Menurutnya, tidak semua negara mendukung perkembangan negara-negara ASEAN. “Indonesia mengalami hal ini saat ini. Ketika kita sedang fokus melakukan hilirisasi terhadap nikel untuk membuat baterai mobil dan sebagian negara itu memprotes kami di WTO," ungkap Bahlil.
Bahlil menyebut apa yang dialami Indonesia merupakan contoh kecil. Tak menutup kemungkinan negara Asean lainnya akan mengalami hal sama. Jadi, Bahlil menekankan pentingnya kekompakan di antara negara anggota ASEAN untuk menciptakan posisi tawar yang kuat dalam tataran global.

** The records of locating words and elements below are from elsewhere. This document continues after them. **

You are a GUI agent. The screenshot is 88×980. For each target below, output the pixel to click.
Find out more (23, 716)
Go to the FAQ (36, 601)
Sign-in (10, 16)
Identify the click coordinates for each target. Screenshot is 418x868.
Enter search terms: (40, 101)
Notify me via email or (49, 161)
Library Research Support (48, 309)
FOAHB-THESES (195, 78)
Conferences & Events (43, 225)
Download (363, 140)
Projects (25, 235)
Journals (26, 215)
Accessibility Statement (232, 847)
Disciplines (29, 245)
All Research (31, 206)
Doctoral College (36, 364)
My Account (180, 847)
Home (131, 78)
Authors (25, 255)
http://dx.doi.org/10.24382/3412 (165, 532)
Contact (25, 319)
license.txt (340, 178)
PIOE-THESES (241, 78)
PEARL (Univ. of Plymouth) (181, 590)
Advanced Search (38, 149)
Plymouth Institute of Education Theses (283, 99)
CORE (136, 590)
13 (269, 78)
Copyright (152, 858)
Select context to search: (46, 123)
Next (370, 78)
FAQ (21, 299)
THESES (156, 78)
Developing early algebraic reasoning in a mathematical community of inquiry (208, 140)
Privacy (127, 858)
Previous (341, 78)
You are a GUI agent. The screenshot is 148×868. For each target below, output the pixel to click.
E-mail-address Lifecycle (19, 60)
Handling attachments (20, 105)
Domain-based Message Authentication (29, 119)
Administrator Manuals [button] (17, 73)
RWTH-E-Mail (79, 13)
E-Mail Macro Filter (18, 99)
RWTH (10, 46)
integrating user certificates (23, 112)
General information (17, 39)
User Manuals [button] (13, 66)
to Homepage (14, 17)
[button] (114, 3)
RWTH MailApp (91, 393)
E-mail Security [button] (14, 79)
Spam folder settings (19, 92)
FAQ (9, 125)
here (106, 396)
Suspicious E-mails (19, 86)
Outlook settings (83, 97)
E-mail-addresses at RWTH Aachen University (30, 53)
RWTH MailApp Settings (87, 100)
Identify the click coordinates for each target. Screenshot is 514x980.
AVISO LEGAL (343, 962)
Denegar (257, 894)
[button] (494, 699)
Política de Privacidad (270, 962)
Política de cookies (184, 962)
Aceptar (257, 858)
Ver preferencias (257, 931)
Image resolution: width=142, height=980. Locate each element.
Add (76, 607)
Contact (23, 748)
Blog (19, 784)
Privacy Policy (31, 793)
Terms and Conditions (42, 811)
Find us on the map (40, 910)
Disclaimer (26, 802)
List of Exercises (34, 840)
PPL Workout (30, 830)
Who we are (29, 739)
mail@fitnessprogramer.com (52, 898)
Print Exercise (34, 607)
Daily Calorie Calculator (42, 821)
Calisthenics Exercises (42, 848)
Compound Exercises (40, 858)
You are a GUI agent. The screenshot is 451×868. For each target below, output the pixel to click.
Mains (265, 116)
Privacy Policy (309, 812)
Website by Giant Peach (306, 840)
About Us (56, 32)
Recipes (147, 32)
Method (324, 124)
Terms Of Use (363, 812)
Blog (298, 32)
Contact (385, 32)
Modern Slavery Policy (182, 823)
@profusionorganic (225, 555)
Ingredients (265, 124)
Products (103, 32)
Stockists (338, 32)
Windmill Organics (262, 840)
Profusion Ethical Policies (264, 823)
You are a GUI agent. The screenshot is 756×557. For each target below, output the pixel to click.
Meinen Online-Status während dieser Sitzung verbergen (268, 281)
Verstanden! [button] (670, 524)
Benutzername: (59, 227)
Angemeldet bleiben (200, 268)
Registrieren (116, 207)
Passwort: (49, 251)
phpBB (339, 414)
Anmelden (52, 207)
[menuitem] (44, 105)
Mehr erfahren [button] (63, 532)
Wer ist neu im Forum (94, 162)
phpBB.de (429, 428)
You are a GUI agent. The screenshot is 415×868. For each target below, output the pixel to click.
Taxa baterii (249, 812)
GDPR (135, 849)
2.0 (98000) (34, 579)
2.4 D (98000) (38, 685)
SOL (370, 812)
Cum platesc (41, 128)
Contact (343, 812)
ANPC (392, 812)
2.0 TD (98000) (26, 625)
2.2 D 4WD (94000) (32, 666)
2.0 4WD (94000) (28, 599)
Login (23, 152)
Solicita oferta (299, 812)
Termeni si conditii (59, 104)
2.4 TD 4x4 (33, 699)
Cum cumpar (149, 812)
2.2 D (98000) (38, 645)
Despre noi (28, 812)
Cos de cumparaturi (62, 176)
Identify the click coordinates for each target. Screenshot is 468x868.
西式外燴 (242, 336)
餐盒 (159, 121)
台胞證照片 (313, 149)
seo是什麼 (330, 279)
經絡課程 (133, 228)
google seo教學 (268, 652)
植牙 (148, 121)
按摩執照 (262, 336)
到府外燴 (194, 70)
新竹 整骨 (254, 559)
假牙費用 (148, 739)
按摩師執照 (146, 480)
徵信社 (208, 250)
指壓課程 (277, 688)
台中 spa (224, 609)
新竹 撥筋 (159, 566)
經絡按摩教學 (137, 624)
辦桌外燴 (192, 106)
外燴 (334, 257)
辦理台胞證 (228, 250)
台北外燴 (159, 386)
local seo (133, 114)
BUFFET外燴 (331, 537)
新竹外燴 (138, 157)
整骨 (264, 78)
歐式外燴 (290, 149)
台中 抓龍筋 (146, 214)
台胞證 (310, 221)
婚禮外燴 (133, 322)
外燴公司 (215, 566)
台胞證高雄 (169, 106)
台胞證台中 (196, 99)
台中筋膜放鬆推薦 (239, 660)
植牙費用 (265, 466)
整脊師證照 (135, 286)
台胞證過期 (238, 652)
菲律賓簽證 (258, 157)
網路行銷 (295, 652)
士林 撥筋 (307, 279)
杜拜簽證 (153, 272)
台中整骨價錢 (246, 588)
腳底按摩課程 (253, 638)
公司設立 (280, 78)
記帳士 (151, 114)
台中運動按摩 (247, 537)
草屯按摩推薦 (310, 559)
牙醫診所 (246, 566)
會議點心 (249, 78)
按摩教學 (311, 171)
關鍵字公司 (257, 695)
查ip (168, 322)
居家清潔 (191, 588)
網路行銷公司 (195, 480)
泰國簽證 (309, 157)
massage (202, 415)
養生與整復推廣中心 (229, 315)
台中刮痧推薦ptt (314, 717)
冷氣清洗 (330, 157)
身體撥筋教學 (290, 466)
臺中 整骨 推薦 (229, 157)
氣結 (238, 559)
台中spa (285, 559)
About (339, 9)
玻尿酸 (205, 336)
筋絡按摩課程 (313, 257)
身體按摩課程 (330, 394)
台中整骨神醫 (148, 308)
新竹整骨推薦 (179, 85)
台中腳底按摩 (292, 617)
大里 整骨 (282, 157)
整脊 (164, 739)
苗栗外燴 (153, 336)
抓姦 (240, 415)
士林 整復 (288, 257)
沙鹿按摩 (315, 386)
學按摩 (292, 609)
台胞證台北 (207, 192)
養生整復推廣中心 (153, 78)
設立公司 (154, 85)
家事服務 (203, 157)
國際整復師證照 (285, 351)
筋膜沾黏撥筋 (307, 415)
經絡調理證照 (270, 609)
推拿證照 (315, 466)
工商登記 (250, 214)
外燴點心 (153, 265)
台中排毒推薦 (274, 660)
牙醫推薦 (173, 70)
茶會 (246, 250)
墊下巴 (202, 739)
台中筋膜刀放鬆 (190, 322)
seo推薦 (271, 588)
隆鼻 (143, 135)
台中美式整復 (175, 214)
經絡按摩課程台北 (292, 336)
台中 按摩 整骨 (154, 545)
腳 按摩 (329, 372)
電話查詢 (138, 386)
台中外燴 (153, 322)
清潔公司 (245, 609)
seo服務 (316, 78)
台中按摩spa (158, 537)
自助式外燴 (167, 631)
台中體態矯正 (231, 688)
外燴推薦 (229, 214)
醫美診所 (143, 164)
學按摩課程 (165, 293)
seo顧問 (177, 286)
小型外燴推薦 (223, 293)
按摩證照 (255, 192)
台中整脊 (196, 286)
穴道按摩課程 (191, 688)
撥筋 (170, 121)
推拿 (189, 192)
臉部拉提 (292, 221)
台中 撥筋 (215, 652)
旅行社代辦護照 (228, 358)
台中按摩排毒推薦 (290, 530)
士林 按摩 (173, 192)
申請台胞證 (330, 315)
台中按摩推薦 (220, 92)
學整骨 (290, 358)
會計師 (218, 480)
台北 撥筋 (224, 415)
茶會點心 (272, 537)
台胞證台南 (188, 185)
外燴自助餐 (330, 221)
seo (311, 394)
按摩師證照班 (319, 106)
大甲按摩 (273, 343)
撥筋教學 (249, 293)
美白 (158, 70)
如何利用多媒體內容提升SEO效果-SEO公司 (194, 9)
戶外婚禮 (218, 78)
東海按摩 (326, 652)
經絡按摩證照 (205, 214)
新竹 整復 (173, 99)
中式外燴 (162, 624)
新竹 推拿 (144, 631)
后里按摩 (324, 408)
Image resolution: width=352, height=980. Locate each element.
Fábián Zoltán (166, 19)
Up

Merespons ASEAN Investment Report (Laporan Investasi ASEAN) 2022 yang disusun oleh UNCTAD (United Nations Conference on Trade and Development), Bahlil mengajak ASEAN untuk merumuskan prioritas bersama dan saling menguatkan dengan pendekatan pada keunggulan komparatif di masing-masing negara.
“Sebab saya punya keyakinan bahwa kita kuat, tapi kita masih belum fokus pada masing-masing dalam memberikan penguatan kepada sesama negara ASEAN. Saya juga mengapresiasi apa yang disampaikan oleh UNCTAD tadi, bahwa reformasi terhadap berbagai regulasi dan pelayanan itu menjadi sesuatu yang fundamental,” ujar Bahlil.
Hilirisasi mulai buahkan hasil
Uni Eropa (UE) pada November 2019 lalu resmi mengajukan gugatan kepada WTO perihal pembatasan Indonesia pada ekspor nikel, bijih besi, dan kromium yang digunakan sebagai bahan baku industri baja nirkarat (stainless steel) Eropa. Dalam gugatannya, UE menilai bahwa Indonesia telah melanggar komitmen anggota WTO untuk memberikan akses seluasnya bagi perdagangan internasional, termasuk di antaranya produk nikel mentah.
Bahlil mengungkapkan bahwa pengembangan hilirisasi industri berbasis sumber daya alam saat ini membuahkan hasil positif dalam neraca perdagangan Indonesia. Pada tahun 2017 lalu, defisit neraca perdagangan Indonesia dengan Cina mencapai US$18 miliar, dan di tahun 2021 masih tercatat defisit sebesar US$2,5 miliar.
Namun pada semester I 2022 ini, neraca perdagangan Indonesia dengan Cina sudah dalam posisi surplus sebesar US$1 miliar, dan secara keseluruhan neraca perdagangan Indonesia juga tercatat surplus sebesar US$15,55 miliar. “Ini merupakan dampak nyata dari hilirisasi sumber daya alam yang terus didorong pemerintah saat ini. Kita harus tetap on the track. Semaksimal mungkin kita perjuangkan,” ujar Bahlil.
Indonesia masih tunggu keputusan WTO
Saat ini, Indonesia sedang menunggu hasil akhir dari proses penyelesaian sengketa dagang yang dilayangkan oleh Uni Eropa dalam sidang WTO terkait larangan ekspor bijih nikel. Gugatan tersebut sedang dalam proses panel sengketa awal dan masih menunggu keputusan final dari WTO.
Pelarangan ekspor bijih nikel ini telah dilakukan oleh Pemerintah Indonesia sejak 1 Januari 2020 lalu, dan diatur dalam Peraturan Menteri Energi dan Sumber Daya Mineral (ESDM) Nomor 11 Tahun 2019 tentang Perubahan Kedua Atas Peraturan Menteri Energi Dan Sumber Daya Mineral Nomor 25 Tahun 2018 Tentang Pengusahaan Pertambangan Mineral Dan Batubara.
Menurut laporan Badan Pusat Statistik (BPS), volume ekspor nikel pada semester I 2022 mencapai 297,76 ribu ton dengan nilai US$2,45 miliar. Volume ekspor ke Tiongkok tersebut porsinya sekitar 78 persen dari total volume ekspor nikel nasional. Sedangkan nilainya mencapai 69 persen dari total nilai ekspor nasional.